In early 1840, Quentin, Tad, and Gerard Stiles had been off at sea for several months. Gerard comes back to Collinwood with the news for Quentin's wife, that her husband and son Tad had been lost at sea.

When Samantha thought that her husband and son were dead, she began spending more and more time with Gerard. Over time, they fell in love, and he asked her to marry. On the day they got married, Quentin returned. He was shocked to discover that his wife had thought him dead, and had married his best friend.

While his wife decided whom she wanted, either him or Gerard; Quentin began having an affair with his son's governess, Daphne Harridge (Kate Jackson), the sister of Quentin's former lover, Joanna Mills.

Gerard meanwhile had fallen prey to the spirit of a disembodied warlock named Judah Zachary. Judah wanted revenge against the entire Collins family for sentencing him to death for witchcraft in the late 17th century. Judah's spirit took possession of Gerard Stiles and used him as a secret weapon against the Collins family. Working alongside a disreputable mortician named Lamar Trask (Jerry Lacy), who was the son of the 1790s witch hunter Reverend Trask (also played by Lacy), Gerard convinced the local authorities that Quentin was a Satanist and that he had used his knowledge of the dark arts to murder a young woman named Lorna Bell, as well as his own brother-in-law, Randall Drew. Quentin was arrested on charges of Witchcraft and murder, and taken to jail. When his ailing father heard the news concerning Quentin's arrest, he changed his will, leaving the entire Collins family fortune to Gerard Stiles.

Quentin was convicted of witchcraft and sentenced to death by beheading. However, with the aid of Valerie Collins (Lara Parker), and his cousins Desmond (John Karlen) and Barnabas (Jonathan Frid), Quentin escaped being beheaded. At the last minute, Gerard was shot. At the same moment, the head of Judah Zachary burned up in front of the judge in the case. With its destruction, Gerard was free from the possession and confessed that Quentin was innocent, admitting that Judah was responsible for all the deaths. After asking for forgiveness, Gerard died in Quentin's arms. Quentin having been cleared of all charges, eloped with Daphne Harridge. The two left Collinsport forever to make a new life for themselves.

Quentin II
Quentin Collins was born in 1870, in Collinsport, Maine, and had three siblings; two brothers, the eldest Edward (Louis Edmonds), the youngest Carl (John Karlen), and older sister Judith Collins (Joan Bennett). He was the grandson of the matriarch of Collinwood, Edith Collins (Isabella Hoopes). He had loved two children like his own, his niece and nephew, Jamison (Henesy) and Nora (Denise Nickerson). This version of Quentin was the great-nephew of the first Quentin Collins and whose lineage includes several supporting characters peppered throughout the series, including his great-grandchildren Amy (Nickerson), Chris, and Tom Jennings (Don Briscoe).

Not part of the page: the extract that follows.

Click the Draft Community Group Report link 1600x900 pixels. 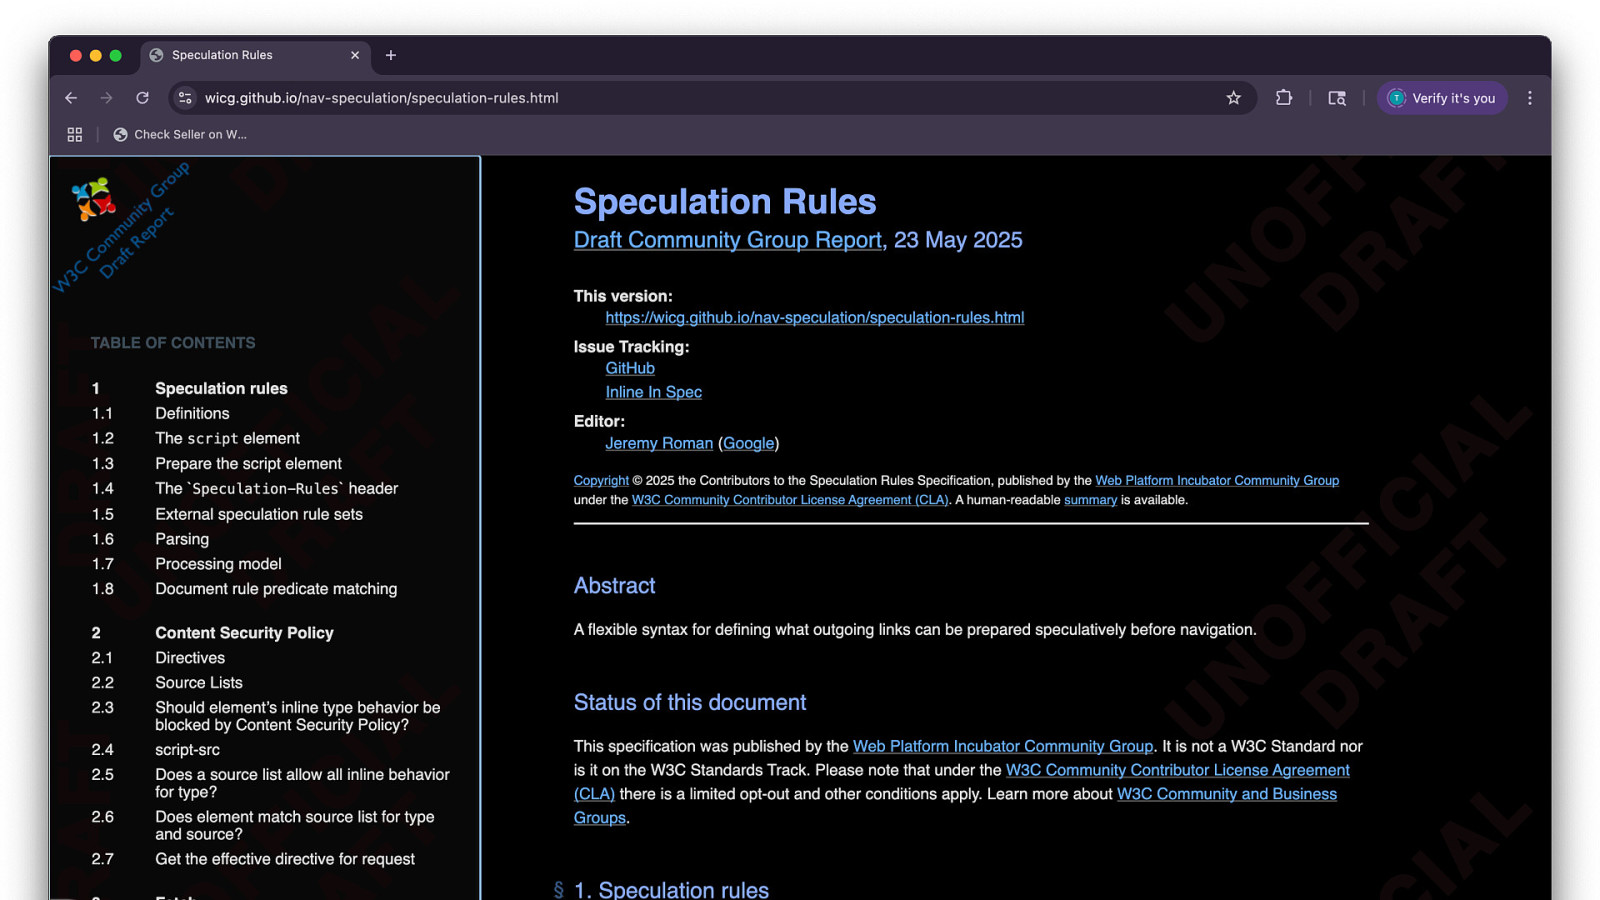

This Quentin Collins originally appeared in December 1968 as an angry, silent, malevolent spirit haunting a closed off set of rooms in the west wing of Collinwood (along with the ghost of his lover Beth Chavez). Quentin and Beth's spirits befriended the children David Collins (Henesy) and his friend and distant cousin, Amy Jennings. David strongly resembled Jamison Collins. Eventually, they took possession of both children and used them to serve their own interests.

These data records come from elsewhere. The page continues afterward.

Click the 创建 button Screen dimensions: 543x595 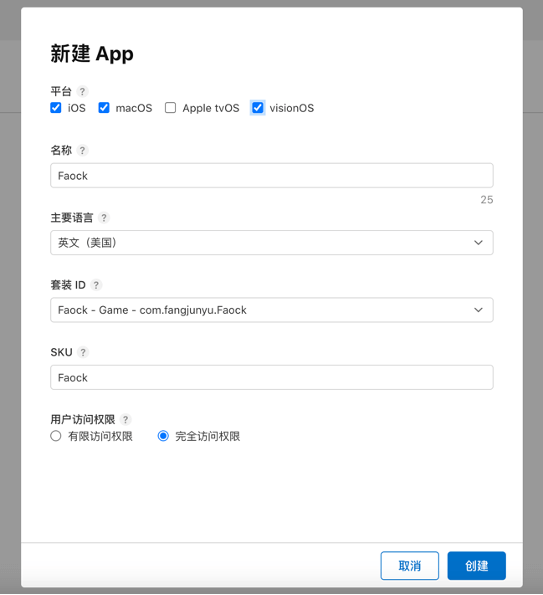(477, 566)
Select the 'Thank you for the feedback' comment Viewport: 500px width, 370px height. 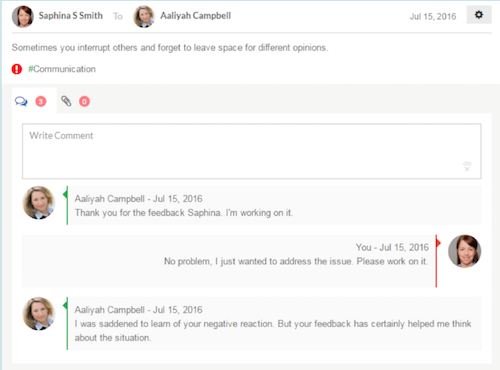(x=274, y=205)
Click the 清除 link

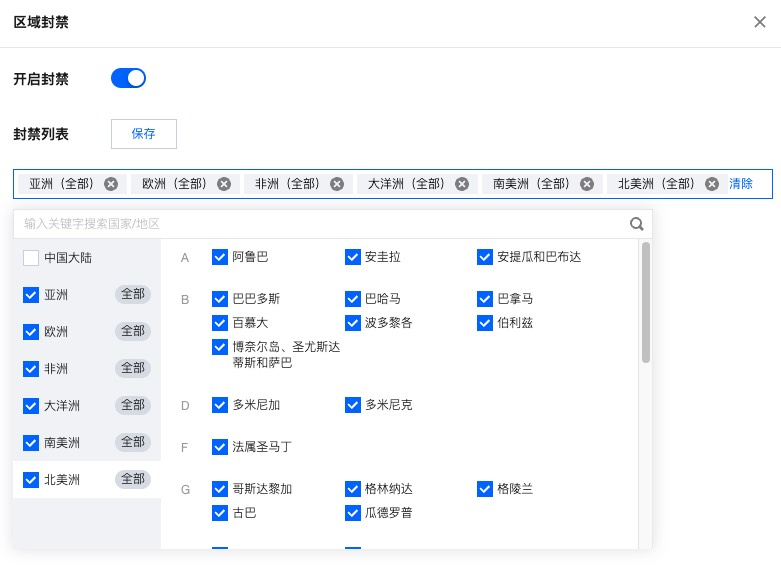click(741, 184)
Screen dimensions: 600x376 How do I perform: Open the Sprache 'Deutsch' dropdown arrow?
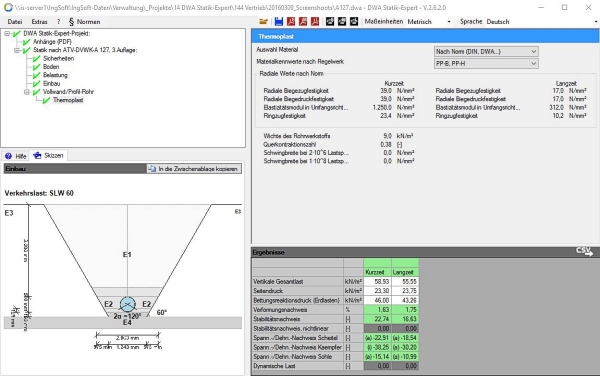pos(596,22)
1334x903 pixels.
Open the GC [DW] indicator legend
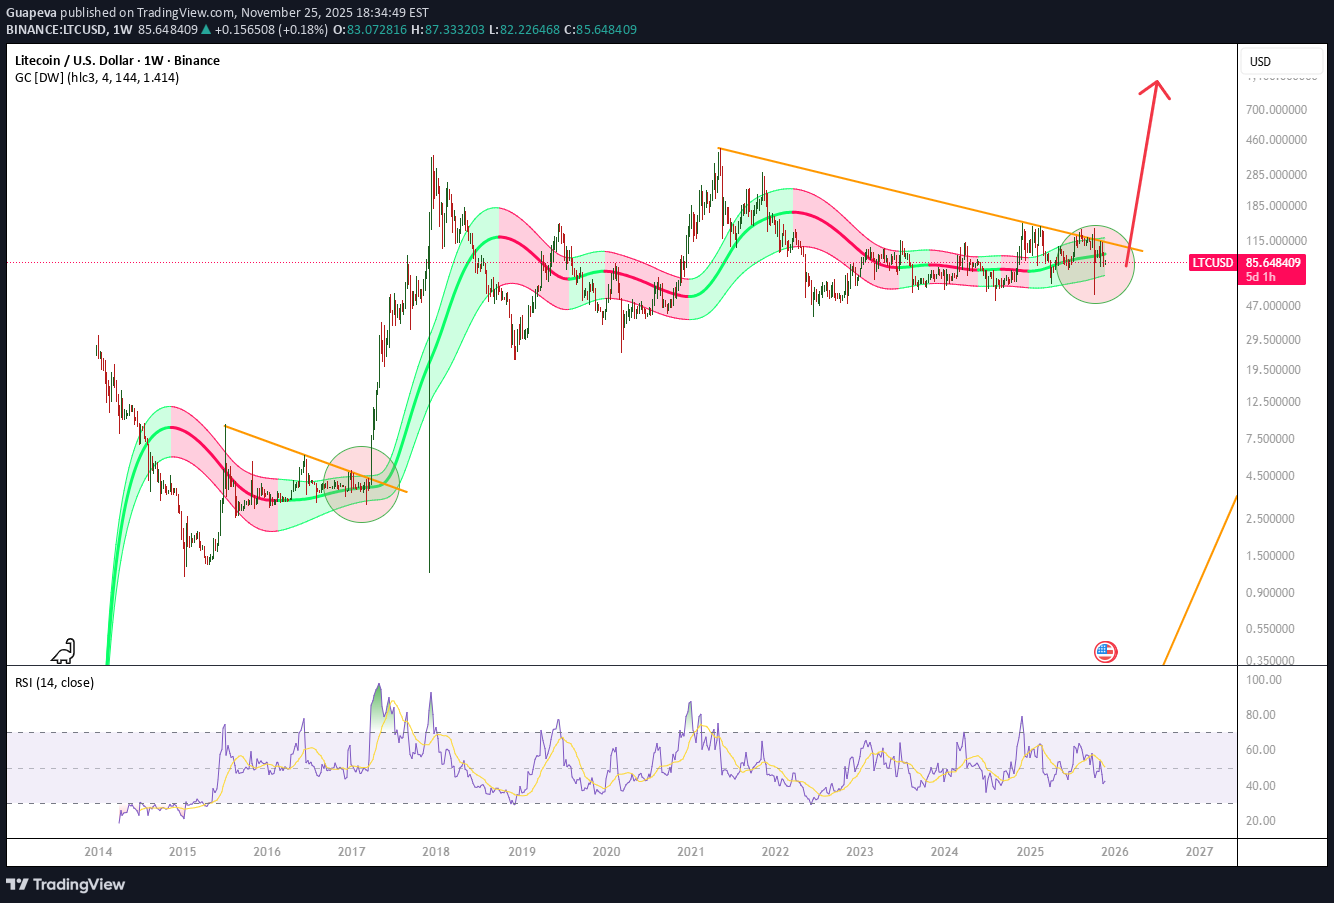(97, 77)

In an effort to save his family, the former vampire known as Barnabas Collins, used the cosmological principles of the I Ching to send his spirit backwards through time to the year 1897 (Unfortunately for Barnabas, this meant becoming a vampire once again as such was his physical state during that time period). This series of episodes is commonly referred to as the "1897 flashback".

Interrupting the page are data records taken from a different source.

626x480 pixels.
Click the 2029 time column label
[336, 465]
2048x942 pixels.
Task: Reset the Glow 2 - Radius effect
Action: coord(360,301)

Like the first Quentin, the second also was secretly involved in the occult and practiced witchcraft. He was a member of a witches coven headed by his best friend, the Collins family lawyer Evan Hanley (Humbert Allen Astredo).

In 1897, Quentin had earned himself a reputation of being the black sheep of the family – due largely in part to his marriage and subsequent abuse of a girl named Jenny (Marie Wallace). Quentin's affair with his brother Edward's wife Laura (Diana Millay), and his running off to Egypt with Laura resulted in Jenny Collins going insane. While Quentin was away, Jenny had two babies, a boy and a girl. Along with Beth Chavez, Edward and Judith Collins conspired to keep Jenny hidden from the rest of the family by imprisoning her inside of the tower room at Collinwood. Edward and Judith wanted to keep any knowledge of the babies from their father and the rest of the world. To that end they gave Jenny's children to Ms. Filmore in Collinsport, who would raise the children as her own. Amy, Chris, and Tom Jennings are descendant from the female child (Lenore Filmore).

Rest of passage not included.